O ideal nesta fase é concentrar a prática de uma ou duas atividades esportivas preferidas, com intensidade moderada, durante uma hora por dia, visando a participação em pequenas competições, pois já apresentam condições psicológicas para lidar com as derrotas e as vitórias. No entanto, manter o espírito recreativo das atividades esportivas ainda é essencial.

Crianças de 13 a 17 anos de idade

Para adolescentes, a maioria das modalidades esportivas estão liberadas, inclusive a musculação e o crossfit, devido ao grau de desenvolvimento muscular atingido. As participações nas competições esportivas e a realização de carga de treinamento de alta intensidade são sobrecargas psicológicas e físicas melhor administrada pelos atletas nessa faixa etária.

“Quando a criança e adolescente têm a atividade física incluída em sua rotina desde bebê têm mais chances de tornarem-se adulto com hábitos esportivos. Porém, nunca é tarde para começar”, alerta o professor. No caso de crianças sedentárias, os pais devem dar o exemplo praticando as atividades físicas e convidando seus filhos para acompanhá-los nessa prática. Além disso, é preciso conversar com a criança sobre os benefícios de se praticar regularmente atividades físicas e as desvantagens relacionadas ao sedentarismo.
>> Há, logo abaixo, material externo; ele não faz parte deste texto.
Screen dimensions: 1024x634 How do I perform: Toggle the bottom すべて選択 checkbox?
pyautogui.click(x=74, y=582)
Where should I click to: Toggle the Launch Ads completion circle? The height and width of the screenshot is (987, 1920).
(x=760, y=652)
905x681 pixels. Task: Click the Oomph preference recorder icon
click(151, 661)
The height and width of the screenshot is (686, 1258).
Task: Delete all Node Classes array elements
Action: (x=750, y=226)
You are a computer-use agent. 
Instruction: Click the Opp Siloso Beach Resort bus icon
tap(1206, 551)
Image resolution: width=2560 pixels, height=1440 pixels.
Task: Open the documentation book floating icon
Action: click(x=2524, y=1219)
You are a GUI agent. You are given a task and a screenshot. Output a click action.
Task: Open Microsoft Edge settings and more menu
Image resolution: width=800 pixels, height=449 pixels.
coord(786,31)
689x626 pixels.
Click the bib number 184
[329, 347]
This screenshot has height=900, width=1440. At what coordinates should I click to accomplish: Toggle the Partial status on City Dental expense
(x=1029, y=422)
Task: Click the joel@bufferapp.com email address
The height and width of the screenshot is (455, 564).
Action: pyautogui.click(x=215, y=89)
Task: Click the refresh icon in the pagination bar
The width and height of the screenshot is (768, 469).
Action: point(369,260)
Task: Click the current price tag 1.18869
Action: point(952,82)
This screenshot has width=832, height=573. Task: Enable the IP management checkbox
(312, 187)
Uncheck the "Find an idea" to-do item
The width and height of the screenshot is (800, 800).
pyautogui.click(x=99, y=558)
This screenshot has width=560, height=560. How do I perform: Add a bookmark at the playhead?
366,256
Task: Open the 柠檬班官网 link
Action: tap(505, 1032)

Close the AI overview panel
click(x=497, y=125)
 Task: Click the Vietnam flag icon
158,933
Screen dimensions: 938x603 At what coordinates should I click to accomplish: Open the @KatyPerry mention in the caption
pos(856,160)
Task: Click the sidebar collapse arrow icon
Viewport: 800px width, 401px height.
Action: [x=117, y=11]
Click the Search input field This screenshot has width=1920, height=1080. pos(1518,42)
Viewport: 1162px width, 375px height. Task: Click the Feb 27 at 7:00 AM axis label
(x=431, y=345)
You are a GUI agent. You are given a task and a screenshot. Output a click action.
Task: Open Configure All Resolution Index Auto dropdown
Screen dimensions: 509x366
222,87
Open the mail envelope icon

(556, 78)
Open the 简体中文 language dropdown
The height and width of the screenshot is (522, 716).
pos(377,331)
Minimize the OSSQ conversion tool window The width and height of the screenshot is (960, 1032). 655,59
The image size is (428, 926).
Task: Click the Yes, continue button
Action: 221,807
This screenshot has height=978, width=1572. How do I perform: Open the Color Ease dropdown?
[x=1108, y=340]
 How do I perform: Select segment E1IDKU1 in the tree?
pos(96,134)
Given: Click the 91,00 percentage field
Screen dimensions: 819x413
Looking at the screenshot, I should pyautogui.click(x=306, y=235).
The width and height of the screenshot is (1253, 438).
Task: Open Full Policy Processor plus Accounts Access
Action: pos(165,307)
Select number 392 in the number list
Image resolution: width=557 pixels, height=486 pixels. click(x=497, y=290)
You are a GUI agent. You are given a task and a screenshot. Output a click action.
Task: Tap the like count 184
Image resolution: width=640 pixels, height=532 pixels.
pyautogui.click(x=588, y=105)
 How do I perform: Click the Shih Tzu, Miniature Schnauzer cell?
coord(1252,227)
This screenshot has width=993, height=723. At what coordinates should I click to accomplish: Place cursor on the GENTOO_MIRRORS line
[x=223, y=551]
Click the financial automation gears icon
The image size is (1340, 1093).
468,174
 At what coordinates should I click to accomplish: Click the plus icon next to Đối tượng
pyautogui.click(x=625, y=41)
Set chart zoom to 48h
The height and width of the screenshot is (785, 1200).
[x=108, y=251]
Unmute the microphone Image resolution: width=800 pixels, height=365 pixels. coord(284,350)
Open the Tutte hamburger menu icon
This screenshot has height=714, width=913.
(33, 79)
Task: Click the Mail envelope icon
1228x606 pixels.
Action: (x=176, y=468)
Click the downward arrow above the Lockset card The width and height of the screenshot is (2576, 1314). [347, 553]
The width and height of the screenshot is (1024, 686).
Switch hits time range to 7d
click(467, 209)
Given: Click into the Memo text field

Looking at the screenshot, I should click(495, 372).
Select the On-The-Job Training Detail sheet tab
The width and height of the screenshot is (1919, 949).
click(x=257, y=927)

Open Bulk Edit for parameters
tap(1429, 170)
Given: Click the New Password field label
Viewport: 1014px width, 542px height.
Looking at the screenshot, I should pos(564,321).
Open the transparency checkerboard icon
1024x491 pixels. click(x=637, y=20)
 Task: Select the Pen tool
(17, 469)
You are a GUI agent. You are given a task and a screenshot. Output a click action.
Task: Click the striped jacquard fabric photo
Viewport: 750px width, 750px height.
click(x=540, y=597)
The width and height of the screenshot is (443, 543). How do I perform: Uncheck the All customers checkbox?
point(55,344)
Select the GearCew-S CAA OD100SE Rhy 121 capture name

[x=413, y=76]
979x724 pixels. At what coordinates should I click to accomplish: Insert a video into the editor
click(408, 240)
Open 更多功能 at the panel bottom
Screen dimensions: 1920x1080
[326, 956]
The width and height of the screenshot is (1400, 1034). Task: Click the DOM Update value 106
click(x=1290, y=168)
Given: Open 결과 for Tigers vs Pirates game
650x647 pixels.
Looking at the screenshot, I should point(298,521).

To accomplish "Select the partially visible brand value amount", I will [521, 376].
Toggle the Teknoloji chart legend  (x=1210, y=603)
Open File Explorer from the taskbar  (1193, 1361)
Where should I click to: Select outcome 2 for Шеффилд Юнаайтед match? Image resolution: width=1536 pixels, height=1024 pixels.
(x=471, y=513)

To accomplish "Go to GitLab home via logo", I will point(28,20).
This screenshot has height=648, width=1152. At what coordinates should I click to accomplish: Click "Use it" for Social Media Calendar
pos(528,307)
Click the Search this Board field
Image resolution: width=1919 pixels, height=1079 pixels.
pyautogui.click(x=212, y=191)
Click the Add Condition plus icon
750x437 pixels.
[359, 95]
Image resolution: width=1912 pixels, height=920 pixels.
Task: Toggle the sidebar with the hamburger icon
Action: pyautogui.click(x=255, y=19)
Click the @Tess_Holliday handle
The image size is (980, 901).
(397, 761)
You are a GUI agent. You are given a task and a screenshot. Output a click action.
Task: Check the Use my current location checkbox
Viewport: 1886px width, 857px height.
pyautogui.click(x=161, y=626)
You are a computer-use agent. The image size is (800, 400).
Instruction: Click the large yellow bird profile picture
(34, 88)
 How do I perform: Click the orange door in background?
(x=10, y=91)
Outra dica importante é que os pais acompanhem a programação das aulas de educação física da escola, verificando e estimulando a participação do filho nessas aulas. “É ainda mais fundamental que os pais estimulem os filhos a brincarem ao ar livre e a participarem de jogos e esportes da escola, do bairro, do condomínio ou do clube que frequentam, mas sempre com a saúde em dia”, conclui Reis.

*Átila Viscardi Reis é médico especialista em Ortopedia e Traumatologia pela Sociedade Brasileira de Ortopedia e Traumatologia (SBOT) e em Ortopedia Pediátrica pela Sociedade Brasileira de Ortopedia Pediátrica (SBOP). Atualmente, ministra aula de Ortopedia e Traumatologia no curso de Medicina da Universidade Anhembi Morumbi.